Audio-based classification techniques on body sounds have long been studied to support diagnostic decisions, particularly in pulmonary diseases. In response to the urgency of the COVID-19 pandemic, a growing number of models are developed to identify COVID-19 patients based on acoustic input. Most models focus on cough because the dry cough is the best-known symptom of COVID-19. However, other body sounds, such as breath and speech, have also been revealed to correlate with COVID-19 as well. In this work, rather than relying on a specific body sound, we propose Fused Audio Instance and Representation for COVID-19 Detection (FAIR4Cov). It relies on constructing a joint feature vector obtained from a plurality of body sounds in waveform and spectrogram representation. The core component of FAIR4Cov is a self-attention fusion unit that is trained to establish the relation of multiple body sounds and audio representations and integrate it into a compact feature vector. We set up our experiments on different combinations of body sounds using only waveform, spectrogram, and a joint representation of waveform and spectrogram. Our findings show that the use of self-attention to combine extracted features from cough, breath, and speech sounds leads to the best performance with an Area Under the Receiver Operating Characteristic Curve (AUC) score of 0.8658, a sensitivity of 0.8057, and a specificity of 0.7958. This AUC is 0.0227 higher than the one of the models trained on spectrograms only and 0.0847 higher than the one of the models trained on waveforms only.
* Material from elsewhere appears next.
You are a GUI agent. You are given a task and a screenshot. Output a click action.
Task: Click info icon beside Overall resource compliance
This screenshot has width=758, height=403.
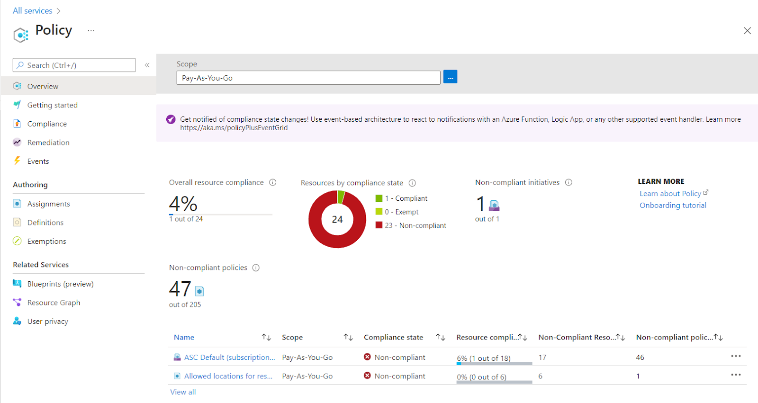273,182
The results demonstrate that the combination of spectrogram with waveform representation helps to enrich the extracted features and outperforms the models with single representation.
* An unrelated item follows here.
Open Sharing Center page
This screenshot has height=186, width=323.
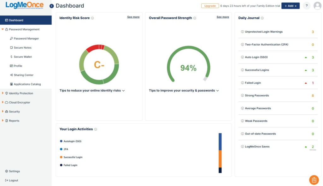click(x=23, y=75)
翻译：基于人体声音的音频分类技术长期以来被用于辅助肺部疾病的诊断决策。为应对新冠肺炎大流行的紧迫性，越来越多的模型被开发用于基于声学输入识别新冠肺炎患者。多数模型聚焦于咳嗽声，因为干咳是新冠肺炎最典型的症状。然而，其他人体声音（如呼吸声与语音）也被证实与新冠肺炎存在关联。本文提出融合音频实例与表示的新冠肺炎检测方法（FAIR4Cov），其不依赖特定类型的人体声音，而是通过构建由多种人体声音的波形与频谱图表示组成的联合特征向量实现检测。该方法的核心组件是自注意力融合单元，该单元经过训练可建立多种人体声音与音频表示间的关联，并将其整合为紧凑特征向量。我们基于仅使用波形、仅使用频谱图以及波形与频谱图联合表示等不同人体声音组合设置实验。研究结果表明，采用自注意力机制融合咳嗽、呼吸与语音声音的提取特征，可获得最佳性能：受试者工作特征曲线下面积（AUC）为0.8658，灵敏度为0.8057，特异度为0.7958。该AUC值比仅使用频谱图训练的模型高0.0227，比仅使用波形训练的模型高0.0847。实验结果表明，频谱图与波形表示的结合有助于丰富提取特征，且性能优于单一表示模型。